I research various topics, mostly in the field of reinforcement learning. I am currently a Ph.D. student in the Reinforcement Learning and Artificial Intelligence lab, part of the Alberta Machine Intelligence Institute and the Department of Computing Science at the University of Alberta. My supervisor is Professor Rich Sutton.
My current research interests include off-policy learning, policy gradient algorithms, and fundamental reinforcement learning algorithms.
The underlying motivation for my research can be summarized by the following question: Given past experiences, how can we make better decisions for the future? The answers to this question are as relevant to the construction of artificially-intelligent agents as they are to the choices we make in our daily lives, and how we choose to structure the society we live in. For this reason I’m interested in both the underlying theory as well as applications of reinforcement learning.

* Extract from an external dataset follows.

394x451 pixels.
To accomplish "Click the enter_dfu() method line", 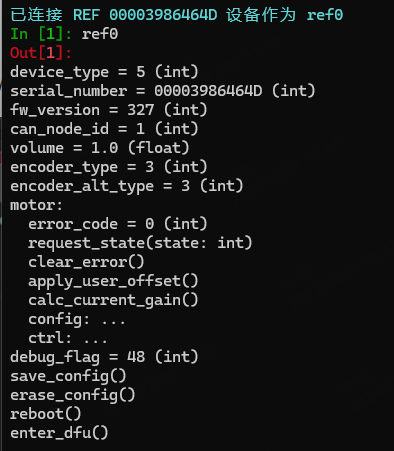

One approach to answering the above question is policy gradient algorithms, which adjust their policy to more often choose actions that improve long-term performance. As an active area of research, there are many open questions and interesting challenges to applying policy gradient algorithms on real-world problems.

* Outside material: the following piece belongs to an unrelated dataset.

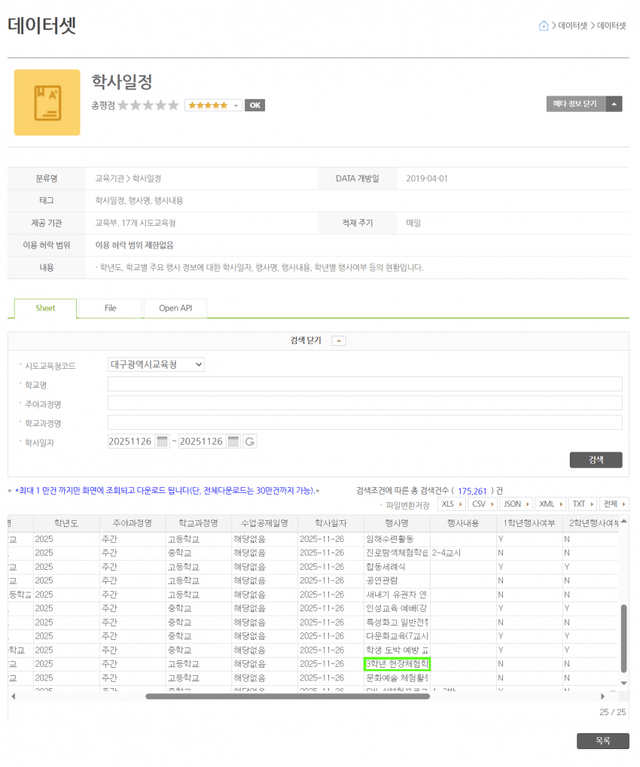Switch to the Open API tab
This screenshot has height=767, width=640.
175,308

Off-policy learning is crucial for most applications because it allows an agent to learn from the experiences of others, such as human experts. This is important because decisions made in the early stages of trial-and-error learning are often suboptimal; I’d rather walk than get a ride from a self-driving car during it’s first attempts to drive. If instead the self-driving car had achieved superhuman performance by learning (off-policy) from experiencing billions of hours of people driving, I would gladly accept a ride.
While applications of reinforcement learning hold the potential to improve quality of life for everyone, they also highlight areas where more theoretical progress needs to be made. Combining reinforcement learning with powerful function approximators like neural networks has resulted in both impressive successes and surprising failures. These failures suggest ways that fundamental reinforcement learning algorithms could be improved to expand the range of possible applications and the positive impact they can have on the world.